Stored data

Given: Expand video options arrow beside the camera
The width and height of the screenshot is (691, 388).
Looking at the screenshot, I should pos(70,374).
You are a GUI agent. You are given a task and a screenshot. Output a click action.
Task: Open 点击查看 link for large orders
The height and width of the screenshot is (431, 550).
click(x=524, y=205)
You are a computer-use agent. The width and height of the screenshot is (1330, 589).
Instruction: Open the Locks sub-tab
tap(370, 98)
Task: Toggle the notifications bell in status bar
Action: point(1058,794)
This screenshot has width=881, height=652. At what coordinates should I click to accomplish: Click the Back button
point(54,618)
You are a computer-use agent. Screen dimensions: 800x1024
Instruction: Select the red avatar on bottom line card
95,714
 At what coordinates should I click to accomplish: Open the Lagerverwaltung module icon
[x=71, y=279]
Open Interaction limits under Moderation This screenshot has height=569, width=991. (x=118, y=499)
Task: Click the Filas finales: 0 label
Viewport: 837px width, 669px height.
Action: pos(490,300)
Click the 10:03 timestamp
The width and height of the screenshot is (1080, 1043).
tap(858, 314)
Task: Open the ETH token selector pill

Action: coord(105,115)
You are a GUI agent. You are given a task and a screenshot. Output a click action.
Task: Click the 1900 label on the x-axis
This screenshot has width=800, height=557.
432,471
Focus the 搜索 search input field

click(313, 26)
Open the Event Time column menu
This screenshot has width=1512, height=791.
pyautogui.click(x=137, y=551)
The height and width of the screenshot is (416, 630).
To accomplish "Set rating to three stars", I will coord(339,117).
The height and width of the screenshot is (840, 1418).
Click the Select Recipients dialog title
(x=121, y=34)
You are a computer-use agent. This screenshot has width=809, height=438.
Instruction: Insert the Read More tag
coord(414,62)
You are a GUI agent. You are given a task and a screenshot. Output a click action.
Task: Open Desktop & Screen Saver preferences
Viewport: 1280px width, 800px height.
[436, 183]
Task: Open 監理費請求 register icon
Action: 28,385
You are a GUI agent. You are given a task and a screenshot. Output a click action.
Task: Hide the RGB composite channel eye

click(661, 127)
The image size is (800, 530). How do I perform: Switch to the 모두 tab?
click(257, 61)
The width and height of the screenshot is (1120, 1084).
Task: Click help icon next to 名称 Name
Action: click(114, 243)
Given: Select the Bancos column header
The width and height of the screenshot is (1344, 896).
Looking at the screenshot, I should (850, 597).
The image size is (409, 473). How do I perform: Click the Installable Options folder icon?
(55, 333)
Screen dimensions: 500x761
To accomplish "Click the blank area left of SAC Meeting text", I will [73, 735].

= REQUIREMENT =
Take the lines above and print them exactly.

= OUTPUT FOR THIS EXERCISE =
Given: Expand video options arrow beside the camera
The width and height of the screenshot is (691, 388).
Looking at the screenshot, I should pos(70,374).
You are a GUI agent. You are given a task and a screenshot. Output a click action.
Task: Open 点击查看 link for large orders
The height and width of the screenshot is (431, 550).
click(x=524, y=205)
You are a computer-use agent. The width and height of the screenshot is (1330, 589).
Instruction: Open the Locks sub-tab
tap(370, 98)
Task: Toggle the notifications bell in status bar
Action: point(1058,794)
This screenshot has width=881, height=652. At what coordinates should I click to accomplish: Click the Back button
point(54,618)
You are a computer-use agent. Screen dimensions: 800x1024
Instruction: Select the red avatar on bottom line card
95,714
 At what coordinates should I click to accomplish: Open the Lagerverwaltung module icon
[x=71, y=279]
Open Interaction limits under Moderation This screenshot has height=569, width=991. (x=118, y=499)
Task: Click the Filas finales: 0 label
Viewport: 837px width, 669px height.
Action: pos(490,300)
Click the 10:03 timestamp
The width and height of the screenshot is (1080, 1043).
tap(858, 314)
Task: Open the ETH token selector pill

Action: coord(105,115)
You are a GUI agent. You are given a task and a screenshot. Output a click action.
Task: Click the 1900 label on the x-axis
This screenshot has width=800, height=557.
432,471
Focus the 搜索 search input field

click(313, 26)
Open the Event Time column menu
This screenshot has width=1512, height=791.
pyautogui.click(x=137, y=551)
The height and width of the screenshot is (416, 630).
To accomplish "Set rating to three stars", I will coord(339,117).
The height and width of the screenshot is (840, 1418).
Click the Select Recipients dialog title
(x=121, y=34)
You are a computer-use agent. This screenshot has width=809, height=438.
Instruction: Insert the Read More tag
coord(414,62)
You are a GUI agent. You are given a task and a screenshot. Output a click action.
Task: Open Desktop & Screen Saver preferences
Viewport: 1280px width, 800px height.
[436, 183]
Task: Open 監理費請求 register icon
Action: 28,385
You are a GUI agent. You are given a task and a screenshot. Output a click action.
Task: Hide the RGB composite channel eye

click(661, 127)
The image size is (800, 530). How do I perform: Switch to the 모두 tab?
click(257, 61)
The width and height of the screenshot is (1120, 1084).
Task: Click help icon next to 名称 Name
Action: click(114, 243)
Given: Select the Bancos column header
The width and height of the screenshot is (1344, 896).
Looking at the screenshot, I should (850, 597).
The image size is (409, 473). How do I perform: Click the Installable Options folder icon?
(55, 333)
Screen dimensions: 500x761
To accomplish "Click the blank area left of SAC Meeting text", I will [73, 735].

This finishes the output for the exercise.